Why Sustainability Failed
Sustainability did not stall because of a lack of effort, intelligence, or innovation. It stalled because we treated a structural problem as a technical one. We multiplied frameworks, metrics, and reporting regimes while leaving the underlying decision logic untouched.
As a result, organizations learned how to signal progress without fundamentally changing how priorities are set or trade-offs are resolved.
And the Beliefs That Must Change
Every strategy rests on beliefs — about growth, risk, responsibility, markets, and value. Over time, certain assumptions hardened into unquestioned norms: that growth must be perpetual, that shareholder return outranks long-term system integrity, that efficiency equals sustainability, that circularity alone solves for ecological impact.
These beliefs shape decisions long before sustainability enters the room. If those beliefs remain intact, outcomes will not meaningfully shift. The work begins by making them visible — and redesigning them consciously.
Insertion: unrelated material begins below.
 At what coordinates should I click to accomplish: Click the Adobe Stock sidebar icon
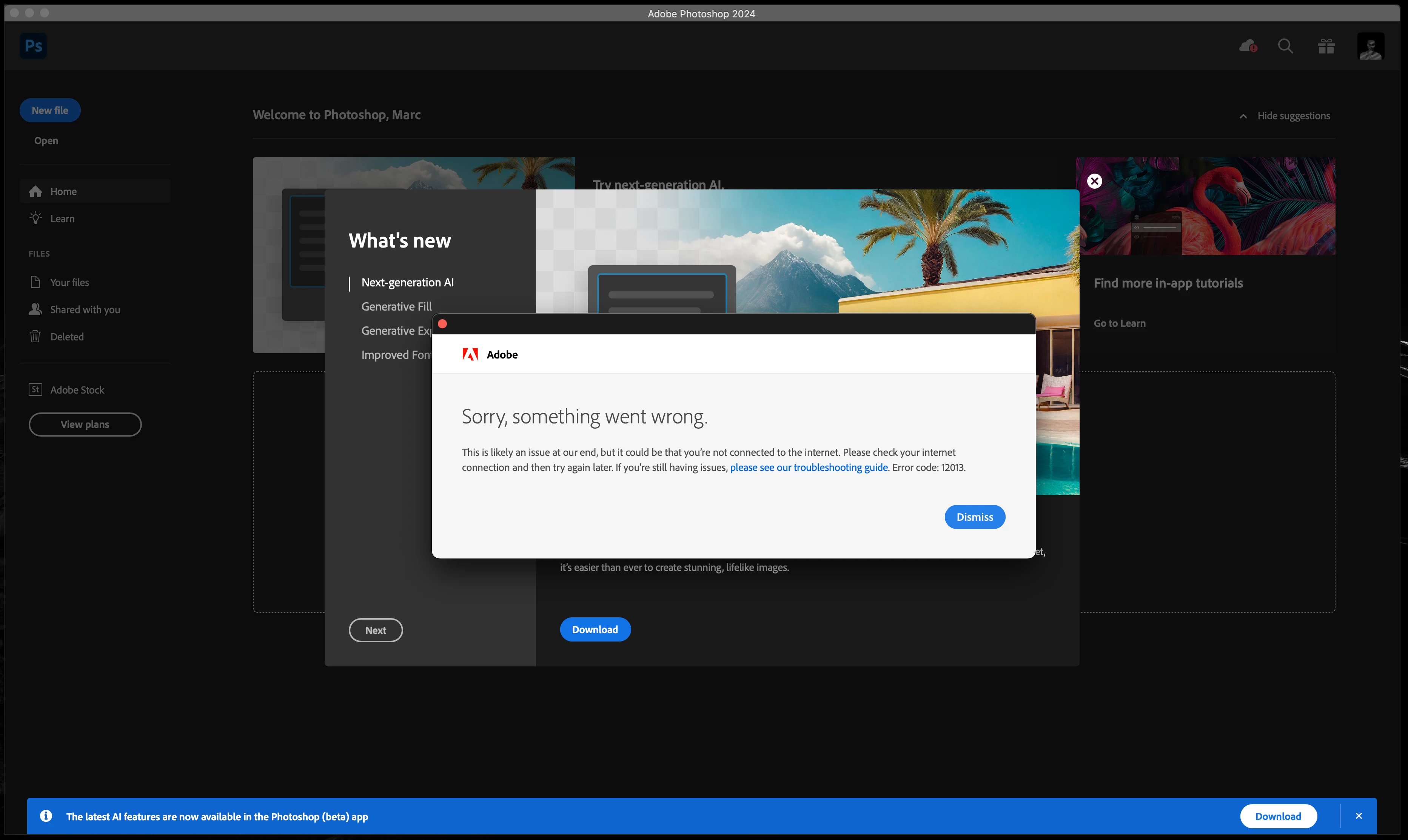(x=35, y=389)

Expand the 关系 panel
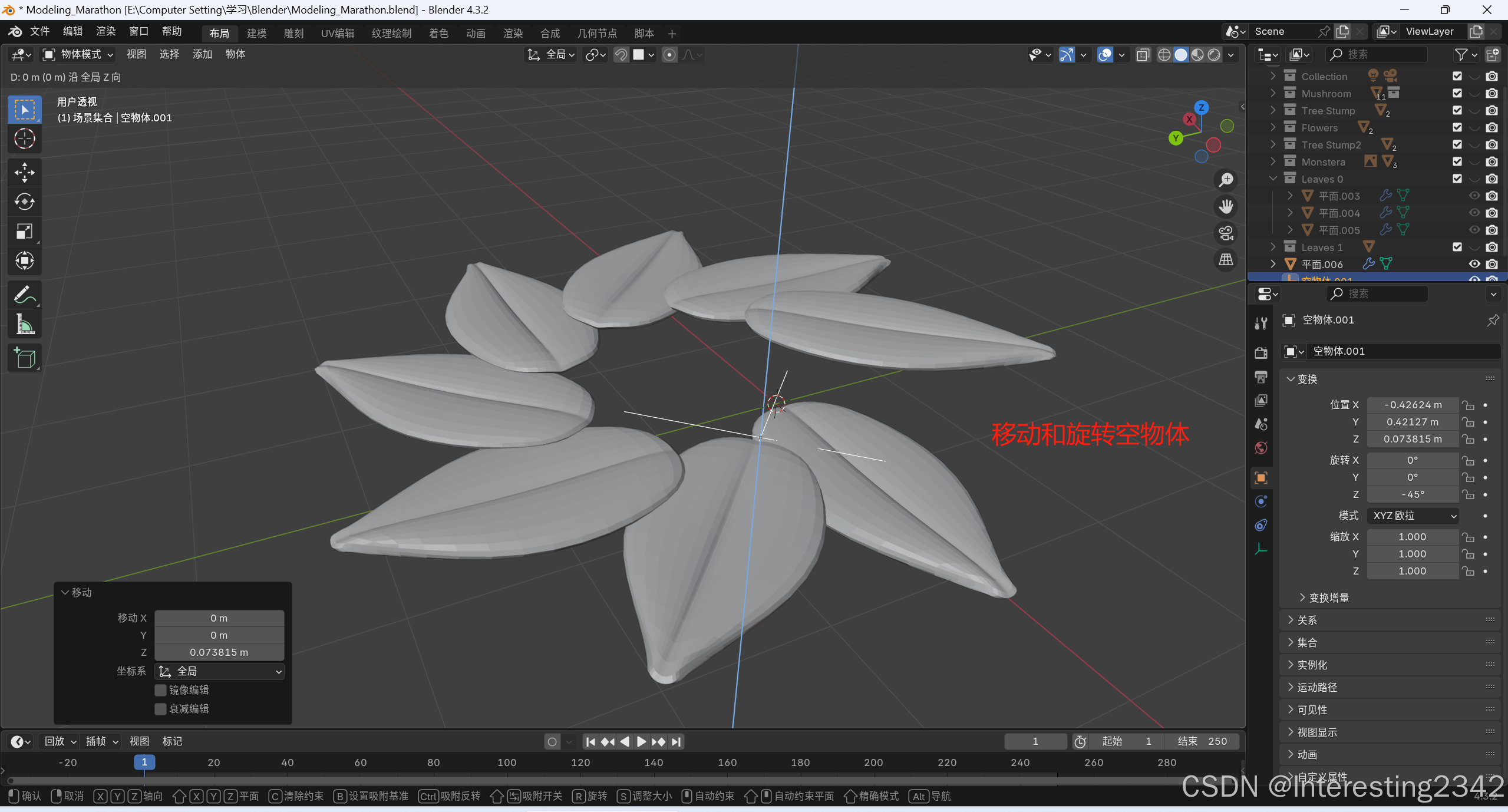pos(1306,620)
A Reflection from Brundtland to Today.
Forty years ago, the world agreed on a definition of sustainable development that carried a clear hierarchy — meeting essential needs first, within ecological limits. Over time, that hierarchy was softened, diluted, and flattened into language broad enough to accommodate almost any interpretation. In this book, I trace how those subtle shifts accumulated into strategic drift.
This is not a historical critique for its own sake. It is a reflection on what must be restored if the promise of 1987 is to become operational in the present moment.